## [Task item]
Set down all of the data exactly as it appears.

The data START

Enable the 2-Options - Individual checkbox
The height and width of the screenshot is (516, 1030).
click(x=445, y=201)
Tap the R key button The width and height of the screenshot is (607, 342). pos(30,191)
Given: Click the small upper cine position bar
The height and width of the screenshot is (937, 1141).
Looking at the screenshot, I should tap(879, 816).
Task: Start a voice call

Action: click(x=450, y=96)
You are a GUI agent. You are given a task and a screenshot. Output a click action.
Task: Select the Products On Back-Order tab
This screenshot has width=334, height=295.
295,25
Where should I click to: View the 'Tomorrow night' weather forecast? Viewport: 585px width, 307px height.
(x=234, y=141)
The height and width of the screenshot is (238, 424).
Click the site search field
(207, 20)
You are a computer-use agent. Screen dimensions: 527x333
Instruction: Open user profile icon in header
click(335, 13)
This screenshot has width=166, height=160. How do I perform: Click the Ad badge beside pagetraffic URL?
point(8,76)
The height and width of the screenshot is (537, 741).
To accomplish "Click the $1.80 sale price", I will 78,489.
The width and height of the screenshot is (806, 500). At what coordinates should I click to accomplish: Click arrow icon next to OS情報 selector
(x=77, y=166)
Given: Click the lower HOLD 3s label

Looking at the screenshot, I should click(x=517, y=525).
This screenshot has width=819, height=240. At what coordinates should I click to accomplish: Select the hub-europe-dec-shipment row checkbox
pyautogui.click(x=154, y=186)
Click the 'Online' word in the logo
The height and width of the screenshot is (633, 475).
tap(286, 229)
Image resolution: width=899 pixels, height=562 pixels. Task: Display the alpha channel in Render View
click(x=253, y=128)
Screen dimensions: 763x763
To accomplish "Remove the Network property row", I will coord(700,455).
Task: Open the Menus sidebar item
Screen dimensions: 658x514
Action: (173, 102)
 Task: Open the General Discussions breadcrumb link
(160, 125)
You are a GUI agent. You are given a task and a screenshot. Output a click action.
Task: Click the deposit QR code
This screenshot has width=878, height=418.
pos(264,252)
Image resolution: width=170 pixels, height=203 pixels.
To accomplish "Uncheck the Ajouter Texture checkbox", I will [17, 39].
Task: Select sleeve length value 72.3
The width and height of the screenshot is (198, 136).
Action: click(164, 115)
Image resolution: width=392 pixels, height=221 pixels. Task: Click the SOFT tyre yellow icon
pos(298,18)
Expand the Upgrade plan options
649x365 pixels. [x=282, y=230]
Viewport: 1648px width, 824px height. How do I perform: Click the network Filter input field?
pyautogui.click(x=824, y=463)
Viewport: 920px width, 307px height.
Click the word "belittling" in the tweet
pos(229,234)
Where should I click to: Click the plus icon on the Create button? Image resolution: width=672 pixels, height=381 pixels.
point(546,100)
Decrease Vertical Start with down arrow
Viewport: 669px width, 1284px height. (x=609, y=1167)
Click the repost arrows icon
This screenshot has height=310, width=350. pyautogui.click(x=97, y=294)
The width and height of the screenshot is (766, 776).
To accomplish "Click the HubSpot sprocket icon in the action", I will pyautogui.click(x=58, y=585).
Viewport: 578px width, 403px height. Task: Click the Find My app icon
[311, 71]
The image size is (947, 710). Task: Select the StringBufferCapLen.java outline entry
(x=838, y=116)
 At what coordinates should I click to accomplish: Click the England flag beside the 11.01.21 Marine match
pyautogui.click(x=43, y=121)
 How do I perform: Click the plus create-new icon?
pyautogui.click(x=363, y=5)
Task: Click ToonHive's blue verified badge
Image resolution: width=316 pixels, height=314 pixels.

The data END

## [Response to the exercise]
Enable the 2-Options - Individual checkbox
The height and width of the screenshot is (516, 1030).
click(x=445, y=201)
Tap the R key button The width and height of the screenshot is (607, 342). pos(30,191)
Given: Click the small upper cine position bar
The height and width of the screenshot is (937, 1141).
Looking at the screenshot, I should tap(879, 816).
Task: Start a voice call

Action: click(x=450, y=96)
You are a GUI agent. You are given a task and a screenshot. Output a click action.
Task: Select the Products On Back-Order tab
This screenshot has width=334, height=295.
295,25
Where should I click to: View the 'Tomorrow night' weather forecast? Viewport: 585px width, 307px height.
(x=234, y=141)
The height and width of the screenshot is (238, 424).
Click the site search field
(207, 20)
You are a computer-use agent. Screen dimensions: 527x333
Instruction: Open user profile icon in header
click(335, 13)
This screenshot has width=166, height=160. How do I perform: Click the Ad badge beside pagetraffic URL?
point(8,76)
The height and width of the screenshot is (537, 741).
To accomplish "Click the $1.80 sale price", I will 78,489.
The width and height of the screenshot is (806, 500). At what coordinates should I click to accomplish: Click arrow icon next to OS情報 selector
(x=77, y=166)
Given: Click the lower HOLD 3s label

Looking at the screenshot, I should click(x=517, y=525).
This screenshot has width=819, height=240. At what coordinates should I click to accomplish: Select the hub-europe-dec-shipment row checkbox
pyautogui.click(x=154, y=186)
Click the 'Online' word in the logo
The height and width of the screenshot is (633, 475).
tap(286, 229)
Image resolution: width=899 pixels, height=562 pixels. Task: Display the alpha channel in Render View
click(x=253, y=128)
Screen dimensions: 763x763
To accomplish "Remove the Network property row", I will coord(700,455).
Task: Open the Menus sidebar item
Screen dimensions: 658x514
Action: (173, 102)
 Task: Open the General Discussions breadcrumb link
(160, 125)
You are a GUI agent. You are given a task and a screenshot. Output a click action.
Task: Click the deposit QR code
This screenshot has width=878, height=418.
pos(264,252)
Image resolution: width=170 pixels, height=203 pixels.
To accomplish "Uncheck the Ajouter Texture checkbox", I will [17, 39].
Task: Select sleeve length value 72.3
The width and height of the screenshot is (198, 136).
Action: click(164, 115)
Image resolution: width=392 pixels, height=221 pixels. Task: Click the SOFT tyre yellow icon
pos(298,18)
Expand the Upgrade plan options
649x365 pixels. [x=282, y=230]
Viewport: 1648px width, 824px height. How do I perform: Click the network Filter input field?
pyautogui.click(x=824, y=463)
Viewport: 920px width, 307px height.
Click the word "belittling" in the tweet
pos(229,234)
Where should I click to: Click the plus icon on the Create button? Image resolution: width=672 pixels, height=381 pixels.
point(546,100)
Decrease Vertical Start with down arrow
Viewport: 669px width, 1284px height. (x=609, y=1167)
Click the repost arrows icon
This screenshot has height=310, width=350. pyautogui.click(x=97, y=294)
The width and height of the screenshot is (766, 776).
To accomplish "Click the HubSpot sprocket icon in the action", I will pyautogui.click(x=58, y=585).
Viewport: 578px width, 403px height. Task: Click the Find My app icon
[311, 71]
The image size is (947, 710). Task: Select the StringBufferCapLen.java outline entry
(x=838, y=116)
 At what coordinates should I click to accomplish: Click the England flag beside the 11.01.21 Marine match
pyautogui.click(x=43, y=121)
 How do I perform: Click the plus create-new icon?
pyautogui.click(x=363, y=5)
Task: Click ToonHive's blue verified badge
Image resolution: width=316 pixels, height=314 pixels.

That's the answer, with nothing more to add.